如何合并记录匹配 1 列的两个 csv 文件中的所有内容
How to merge all contents in two csv files where records match off 1 column
我有两个 csv 文件。他们都有 SamAccountName
的共同点。用户记录可能会或可能不会为两个文件之间的每条记录找到匹配项(这一点非常重要)。
我试图基本上将所有列(及其值)合并到一个文件中(基于在第一个文件中找到的 SamAccountNames...)。
如果在第二个文件中找不到 SamAccountName,它应该在合并文件中添加该用户记录的所有空值(因为在第一个文件中找到了该记录)。
如果在第二个文件中找到 SamAccountName,但在第一个文件中找不到,则应该忽略合并该记录。
每个文件中的列数可能不同(5、10、2 等等...)。
Function MergeTwoCsvFiles
{
Param ([String]$baseFile, [String]$fileToBeMerged, [String]$columnTitleLineInFileToBeMerged)
$baseFileCsvContents = Import-Csv $baseFile
$fileToBeMergedCsvContents = Import-Csv $fileToBeMerged
$baseFileContents = Get-Content $baseFile
$baseFileContents[0] += "," + $columnTitleLineInFileToBeMerged
$baseFileCsvContents | ForEach-Object {
$matchFound = $False
$baseSameAccountName = $_.SamAccountName
[String]$mergedLineInFile = $_
[String]$lineMatchFound = $fileToBeMergedCsvContents | Where-Object {$_.SamAccountName -eq $baseSameAccountName}
Write-Host '$mergedLineInFile =' $mergedLineInFile
Write-Host '$lineMatchFound =' $lineMatchFound
Exit
}
}
问题是,文件中的记录被写为散列 table 而不是类似行的字符串(如果您将其视为 .txt)。
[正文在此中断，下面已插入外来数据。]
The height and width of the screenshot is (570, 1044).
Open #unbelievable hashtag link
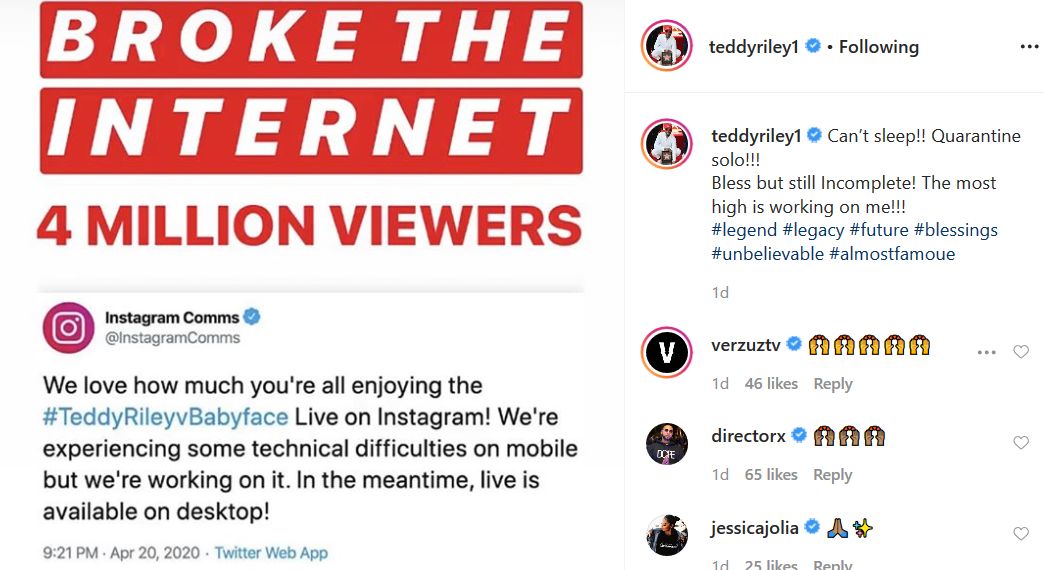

所以我不太确定该怎么做...
正在添加结果 csv 示例文件...
第一个 CSV 文件
"SamAccountName","sn","GivenName"
"PBrain","Pinky","Brain"
"JSteward","John","Steward"
"JDoe","John","Doe"
"SDoo","Scooby","Doo"
第二个 CSV 文件
"SamAccountName","employeeNumber","userAccountControl","mail"
"KYasunori","678213","546","KYasunori@mystuff.com"
"JSteward","43518790","512","JSteward@mystuff.com"
"JKibogabi","24356","546","JKibogabi@mystuff.com"
"JDoe","902187u4","1114624","JDoe@mystuff.com"
"CStrife","54627","512","CStrife@mystuff.com"
预期的合并 CSV 文件
"SamAccountName","sn","GivenName","employeeNumber","userAccountControl","mail"
"PBrain","Pinky","Brain","","",""
"JSteward","John","Steward","43518790","512","JSteward@mystuff.com"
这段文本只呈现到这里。